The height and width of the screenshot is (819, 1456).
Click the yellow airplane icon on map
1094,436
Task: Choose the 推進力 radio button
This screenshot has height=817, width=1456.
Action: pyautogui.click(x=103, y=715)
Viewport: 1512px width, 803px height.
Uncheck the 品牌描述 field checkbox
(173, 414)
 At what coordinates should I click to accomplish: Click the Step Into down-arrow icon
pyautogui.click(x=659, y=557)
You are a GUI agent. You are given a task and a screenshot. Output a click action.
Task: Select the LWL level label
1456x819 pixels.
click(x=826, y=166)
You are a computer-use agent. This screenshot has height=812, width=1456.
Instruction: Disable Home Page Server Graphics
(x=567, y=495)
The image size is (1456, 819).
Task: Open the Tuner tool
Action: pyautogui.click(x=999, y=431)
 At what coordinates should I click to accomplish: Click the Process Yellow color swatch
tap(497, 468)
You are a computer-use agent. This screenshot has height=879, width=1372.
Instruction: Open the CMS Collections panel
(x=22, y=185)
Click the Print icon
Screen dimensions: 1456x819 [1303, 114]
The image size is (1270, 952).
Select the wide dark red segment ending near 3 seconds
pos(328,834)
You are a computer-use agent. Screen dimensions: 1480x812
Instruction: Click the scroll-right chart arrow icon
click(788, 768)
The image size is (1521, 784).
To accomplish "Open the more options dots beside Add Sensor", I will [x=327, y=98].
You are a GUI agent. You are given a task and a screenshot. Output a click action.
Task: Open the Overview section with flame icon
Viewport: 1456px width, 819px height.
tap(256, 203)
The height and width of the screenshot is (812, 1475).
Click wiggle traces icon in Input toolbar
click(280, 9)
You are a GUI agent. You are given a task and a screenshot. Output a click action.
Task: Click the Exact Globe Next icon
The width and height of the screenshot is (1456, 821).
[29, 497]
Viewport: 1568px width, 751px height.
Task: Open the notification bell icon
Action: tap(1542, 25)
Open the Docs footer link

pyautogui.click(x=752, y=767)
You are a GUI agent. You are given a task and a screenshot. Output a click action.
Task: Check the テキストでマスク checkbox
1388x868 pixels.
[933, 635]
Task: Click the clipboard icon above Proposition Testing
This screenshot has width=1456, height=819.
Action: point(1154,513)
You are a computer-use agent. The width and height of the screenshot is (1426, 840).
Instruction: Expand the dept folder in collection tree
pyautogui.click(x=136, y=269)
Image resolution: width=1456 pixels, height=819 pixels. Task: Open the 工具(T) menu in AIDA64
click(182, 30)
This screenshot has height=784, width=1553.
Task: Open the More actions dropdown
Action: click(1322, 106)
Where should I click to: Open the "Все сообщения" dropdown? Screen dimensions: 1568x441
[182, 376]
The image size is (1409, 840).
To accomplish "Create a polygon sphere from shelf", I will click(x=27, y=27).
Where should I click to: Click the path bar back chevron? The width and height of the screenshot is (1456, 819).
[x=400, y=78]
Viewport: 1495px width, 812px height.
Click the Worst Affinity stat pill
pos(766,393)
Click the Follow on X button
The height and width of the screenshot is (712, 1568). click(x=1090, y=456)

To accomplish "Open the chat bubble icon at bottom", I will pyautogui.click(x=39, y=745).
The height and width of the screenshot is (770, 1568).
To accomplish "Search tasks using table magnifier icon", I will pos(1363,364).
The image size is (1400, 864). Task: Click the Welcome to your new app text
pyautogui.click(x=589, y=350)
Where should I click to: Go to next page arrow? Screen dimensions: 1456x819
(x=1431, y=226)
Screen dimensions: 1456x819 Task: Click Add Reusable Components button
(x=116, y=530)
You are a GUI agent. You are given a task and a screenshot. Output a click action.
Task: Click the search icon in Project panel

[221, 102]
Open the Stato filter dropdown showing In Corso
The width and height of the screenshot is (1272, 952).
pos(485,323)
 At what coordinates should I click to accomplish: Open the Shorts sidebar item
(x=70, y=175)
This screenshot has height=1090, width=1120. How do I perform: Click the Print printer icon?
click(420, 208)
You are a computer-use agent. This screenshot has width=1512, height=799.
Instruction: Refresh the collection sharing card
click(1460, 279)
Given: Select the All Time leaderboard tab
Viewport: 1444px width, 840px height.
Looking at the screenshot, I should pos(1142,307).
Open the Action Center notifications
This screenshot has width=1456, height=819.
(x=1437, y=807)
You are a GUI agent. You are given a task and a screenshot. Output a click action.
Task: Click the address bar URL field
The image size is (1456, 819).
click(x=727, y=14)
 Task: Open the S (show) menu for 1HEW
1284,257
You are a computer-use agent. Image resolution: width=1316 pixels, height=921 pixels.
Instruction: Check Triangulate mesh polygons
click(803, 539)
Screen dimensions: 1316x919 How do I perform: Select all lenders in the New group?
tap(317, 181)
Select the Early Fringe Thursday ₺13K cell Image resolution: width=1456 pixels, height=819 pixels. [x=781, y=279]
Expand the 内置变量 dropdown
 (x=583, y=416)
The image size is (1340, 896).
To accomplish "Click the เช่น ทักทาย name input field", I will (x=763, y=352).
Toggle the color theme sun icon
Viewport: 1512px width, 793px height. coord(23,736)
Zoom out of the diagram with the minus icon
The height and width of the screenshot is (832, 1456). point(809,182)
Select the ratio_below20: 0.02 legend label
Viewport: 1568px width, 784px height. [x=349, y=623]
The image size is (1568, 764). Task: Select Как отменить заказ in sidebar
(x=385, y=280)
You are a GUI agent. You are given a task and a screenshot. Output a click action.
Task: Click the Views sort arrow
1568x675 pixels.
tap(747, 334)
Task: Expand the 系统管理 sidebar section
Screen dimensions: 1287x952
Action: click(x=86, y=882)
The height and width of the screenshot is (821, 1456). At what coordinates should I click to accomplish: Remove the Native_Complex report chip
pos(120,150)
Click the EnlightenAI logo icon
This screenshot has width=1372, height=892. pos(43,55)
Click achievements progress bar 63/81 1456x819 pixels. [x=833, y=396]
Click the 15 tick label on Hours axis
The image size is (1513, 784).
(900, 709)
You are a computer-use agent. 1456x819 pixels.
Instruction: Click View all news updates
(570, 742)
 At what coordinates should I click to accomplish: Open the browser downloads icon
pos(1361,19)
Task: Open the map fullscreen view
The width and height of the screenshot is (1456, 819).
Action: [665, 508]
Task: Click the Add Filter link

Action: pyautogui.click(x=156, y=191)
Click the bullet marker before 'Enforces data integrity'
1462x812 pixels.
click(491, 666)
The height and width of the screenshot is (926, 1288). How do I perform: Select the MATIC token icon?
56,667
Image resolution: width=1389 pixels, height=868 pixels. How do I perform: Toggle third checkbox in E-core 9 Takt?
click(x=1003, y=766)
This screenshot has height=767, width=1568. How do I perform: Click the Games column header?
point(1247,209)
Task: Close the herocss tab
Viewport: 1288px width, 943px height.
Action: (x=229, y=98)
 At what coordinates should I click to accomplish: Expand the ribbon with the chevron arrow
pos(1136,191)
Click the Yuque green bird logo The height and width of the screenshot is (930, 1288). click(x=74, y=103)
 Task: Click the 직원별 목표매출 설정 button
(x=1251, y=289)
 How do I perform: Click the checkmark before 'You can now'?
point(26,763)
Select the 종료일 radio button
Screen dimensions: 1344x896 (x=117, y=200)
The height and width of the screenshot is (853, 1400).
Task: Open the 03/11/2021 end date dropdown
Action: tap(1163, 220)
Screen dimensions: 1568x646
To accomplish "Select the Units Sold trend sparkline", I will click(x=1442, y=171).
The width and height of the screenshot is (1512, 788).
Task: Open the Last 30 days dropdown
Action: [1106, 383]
□ □ □ □
> Work instruction: The answer must hold only the lines from the first line of the data through the line bearing "Viewport: 1512px width, 803px height.", returned exactly.

> Answer box:
The height and width of the screenshot is (819, 1456).
Click the yellow airplane icon on map
1094,436
Task: Choose the 推進力 radio button
This screenshot has height=817, width=1456.
Action: pyautogui.click(x=103, y=715)
Viewport: 1512px width, 803px height.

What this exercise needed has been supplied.